As warmer weather hits and the world seems to be opening up with small events and celebrations, a new fashion item has emerged to invade our comfortable pandemic wardrobes. It’s called — brace yourself — "the party dress" (remember it?) and, many of us haven’t seen the likes of it for more than a year.
But the garment making its debut right now is not quite as we left it pre-pandemic.
"It’s not black-tie … and it’s not tailored or that mother-of-the-bride formal, that just doesn’t feel right," says Afshin Haghani, the co-owner of Gallery Couture, a high fashion boutique in Manhasset where hundreds of dresses have recently been ordered based on demand and at a recent trunk show, dozens of dresses sold out in a day. "The dress of the moment is flowy, more languid, easier on the body and romantic," he says.
Selling like crazy? "Pretty florals or ditsy prints either long with a Bohemian/Victorian vibe or shorter hemlines for women who are finally — after a year — wanting to show off their legs," he says.
A FITTING FAIRY TALE
"It’s almost a Cinderella moment," says Adam Glassman, the creative director of "Oprah Daily" and special correspondent for "Extra TV," referring to our somewhat frumpy lockdown clothes and now, these jubilant designs.

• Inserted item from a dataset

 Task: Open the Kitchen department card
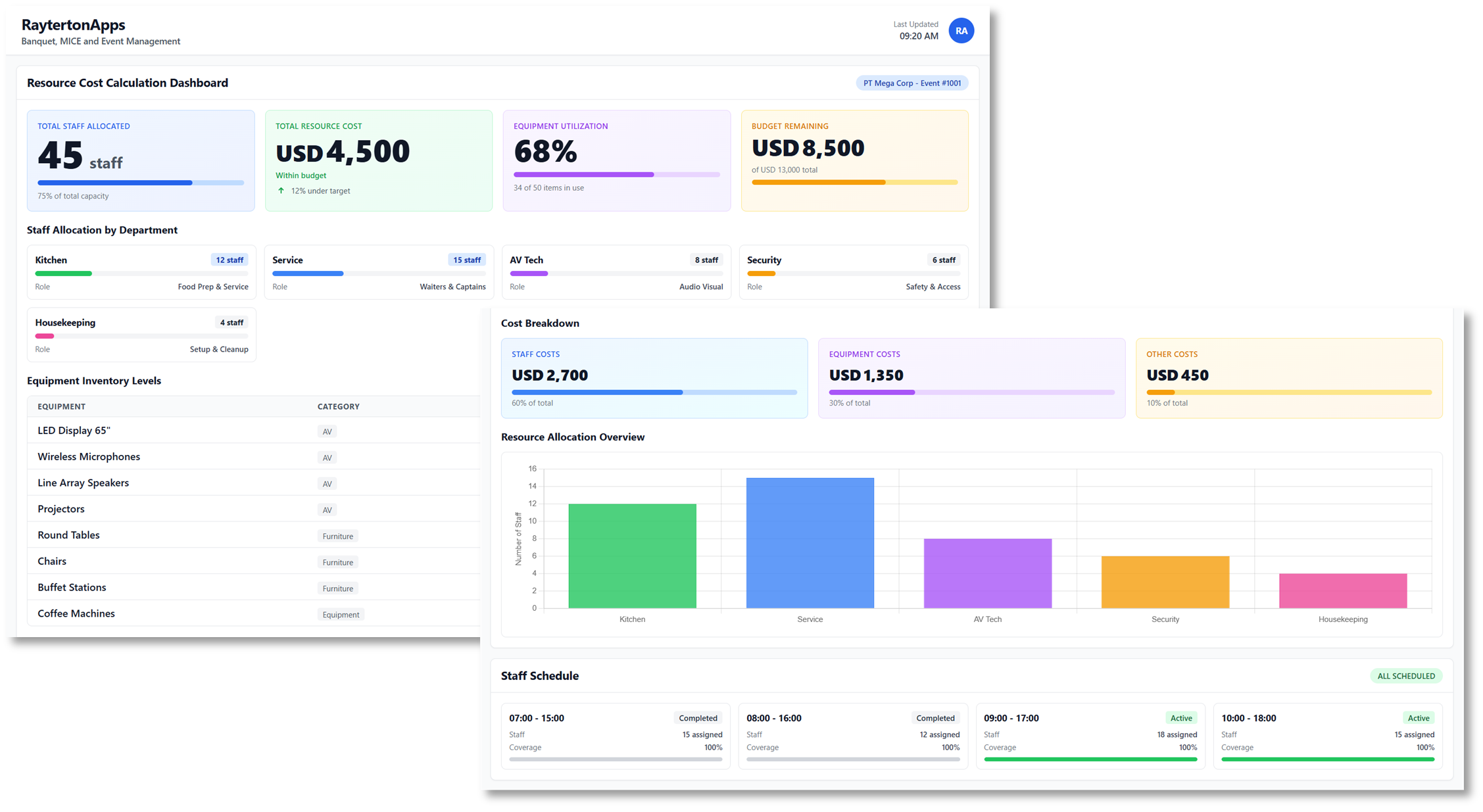coord(141,272)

And although fancyish frocks may seem a far cry from what we’ve all gotten used to, he adds, "Dresses are the easiest piece of clothing to transition into after a year of wearing athleisure. We’re not talking the va-va-voom skintight Kardashian dress. We’re not really ready for structure. These dresses can feel more effortless than putting on a pair of sweatpants. And I think there’s a lot of joy in today’s dresses — they’re meant to make people feel alive and beautiful," he says suggesting that the much-watched romantic/drama Netflix series, "Bridgerton," has influenced some of the trends including feminine prints, featherlight materials, ruffles, tiers and exaggerated sleeves.
THE DRESS BOOM
"Our customers are starved for dresses," says Jenny Montiglio, the owner of Ooh La La Boutiques in Babylon and Seaford where dresses are flying out the door. "They were robbed of them last year, so the desire has kind of doubled."

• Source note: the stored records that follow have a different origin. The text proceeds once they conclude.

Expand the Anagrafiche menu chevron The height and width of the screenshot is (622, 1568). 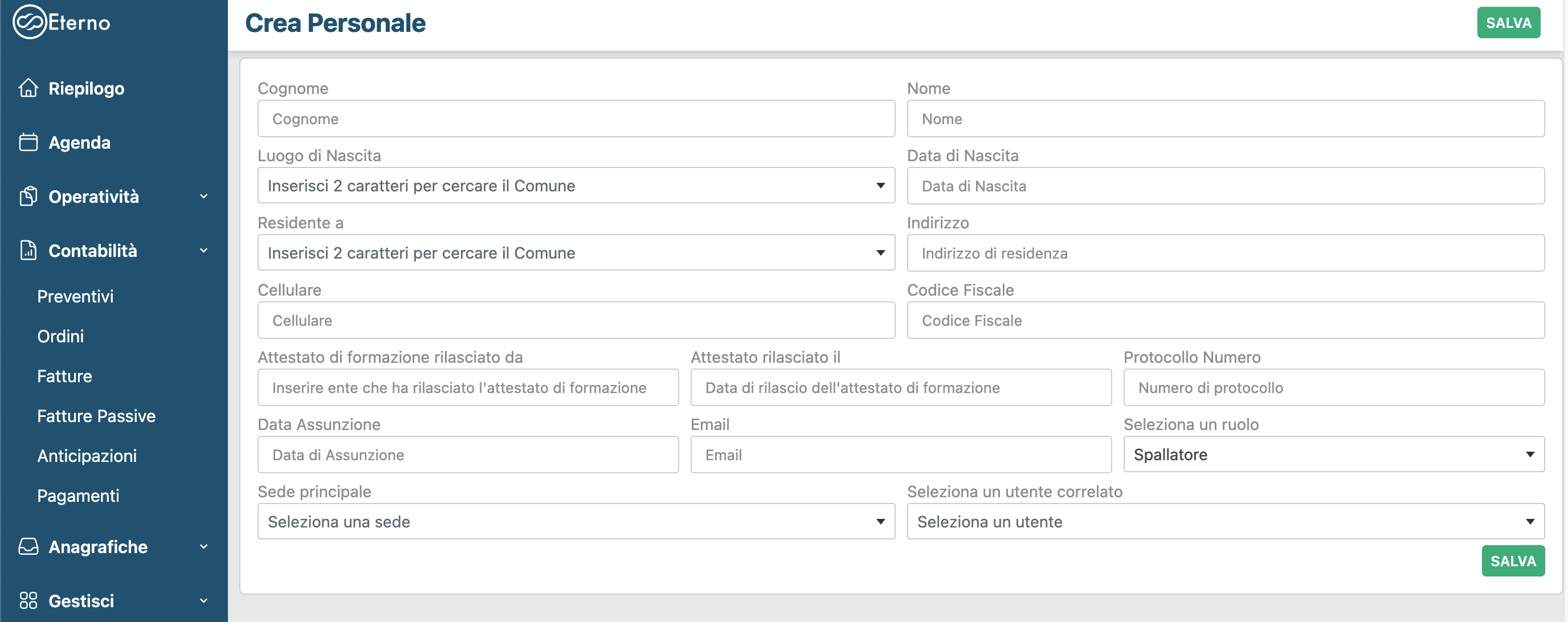pyautogui.click(x=204, y=547)
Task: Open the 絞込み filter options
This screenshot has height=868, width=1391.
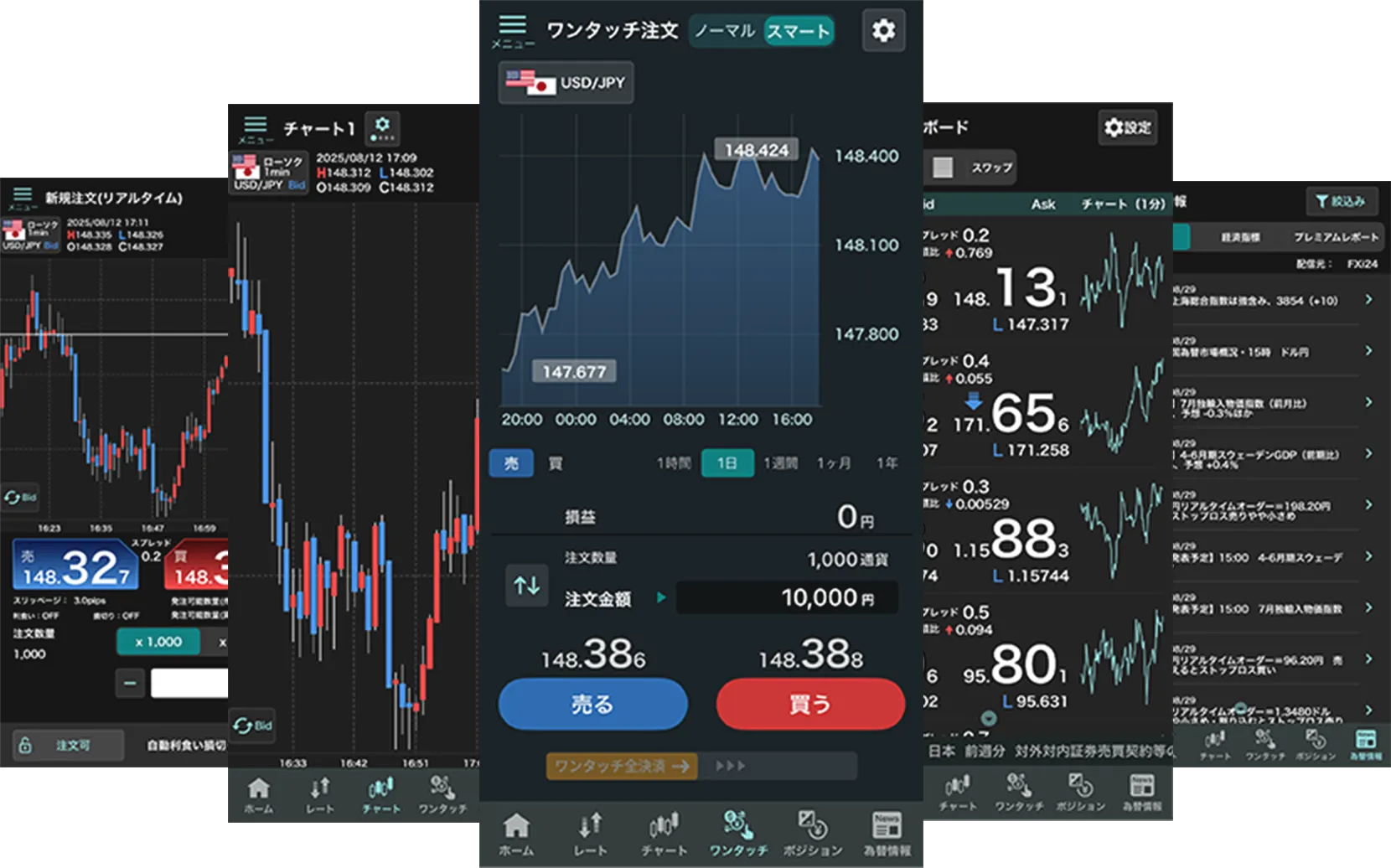Action: point(1342,201)
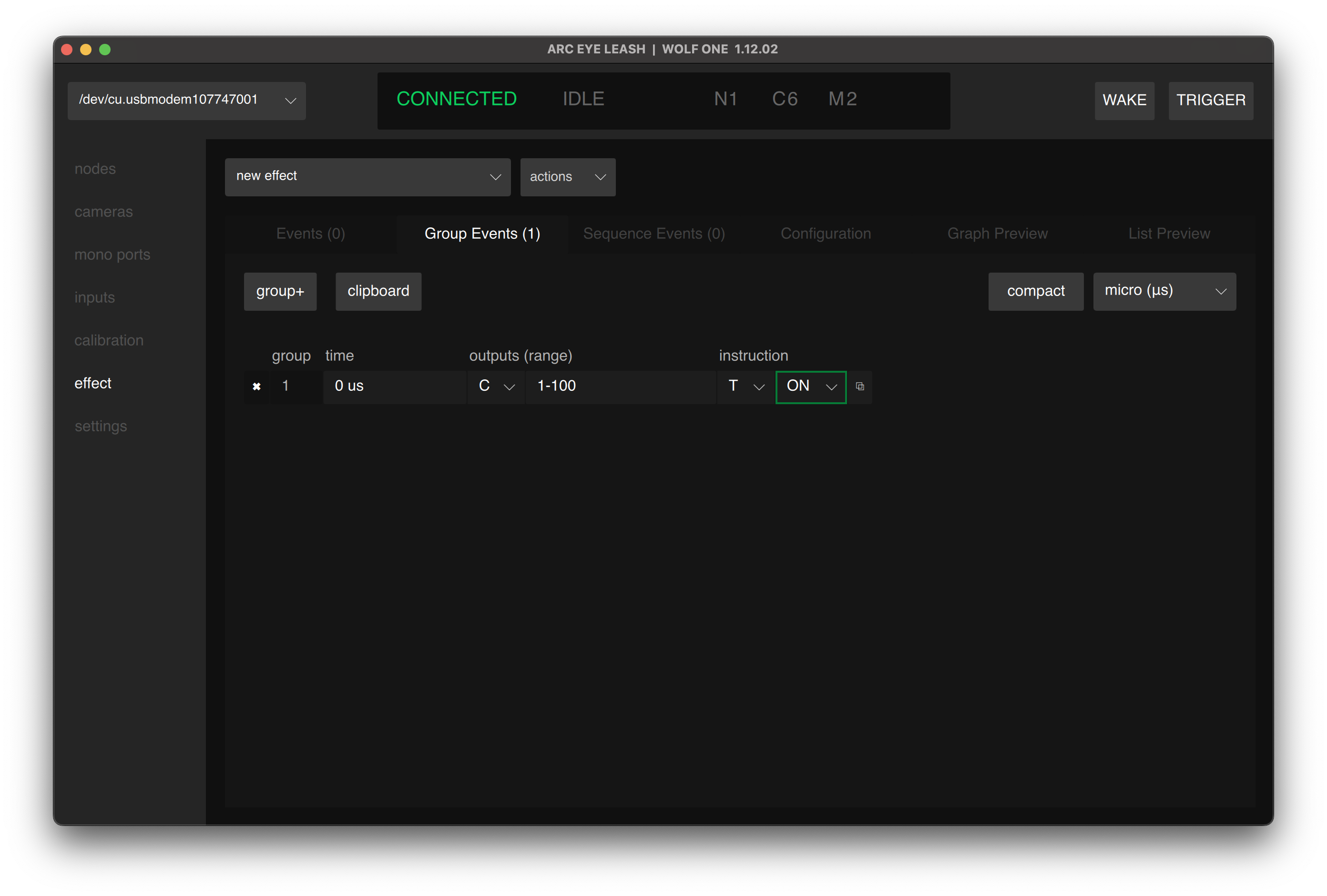Viewport: 1327px width, 896px height.
Task: Edit the 1-100 outputs range field
Action: pos(620,387)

Last season, dress sales here and in many places were a bust with all the finery ending up on the sale rack.
"We had all these feminine dresses and absolutely nothing was selling. Now I have customers looking for a dress and leaving with three or four, the desire to dress up is so great," says Montiglio adding that tapered maxis are her hottest sellers and looks in happy colors that can go "day-into-night" are most popular.

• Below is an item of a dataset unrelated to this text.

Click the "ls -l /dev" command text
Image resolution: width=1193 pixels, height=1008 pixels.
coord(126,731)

"People are looking for flirty, romantic dresses as opposed to the tailored black dress," she notes, echoing Haghani’s sentiments. One of her customers, Sara Seaquist, 24, of Bay Shore, who favors long floral styles, says, "After a year of being in sweats I’m s-o-o ready to look presentable and get back to going to events."
Likewise, at Sage and Angie boutique in West Hempstead, owner Sagine Pierre says her customers are "not wearing these black-tie sort of things. People want flowy, flowery, light, airy and colorful and even if they’re not going to events they want to feel dressed up."
One such woman is Dana Perisco, 54, of West Bay Shore, who is the CEO at the Long Island Nail Skin & Hair Institute in Levittown. She’s already entered the dress zone big time. "I’ve lived in leggings for months and am so done," she says. "I’d like to have a campfire, put them all in a pile and say so long."
To that end, she’s buying dresses in multiples. "I’ve bought a ton," she says picking them up at various price points from retailers such as Ooh La La, Gilt, Nordstrom and Target. "And not one of them has any black. They’re very wearable and the fabrics talk to femininity and feeling good about being a woman. We’re coming out of a time that was very challenging and dark. It’s time to celebrate us and I am there."
Dana Perisco, 54, of West Bay Shore is so done with her pandemic low-heeled shoes and is all-in with high strappy sandals. But, footwear just might be an issue for some.
Not everybody is ready to go high after wearing sneakers, flats and slippers for a year. In fact, Ooh La La Boutiques customers are still wearing their sneaks with their new dresses along with short boots and wedges according to owner Jenny Montiglio. But Afshin Haghani, the co-owner of Gallery Couture, says a higher shoe is a must. “It’s time to put on your heels and start practice-walking in the kitchen.”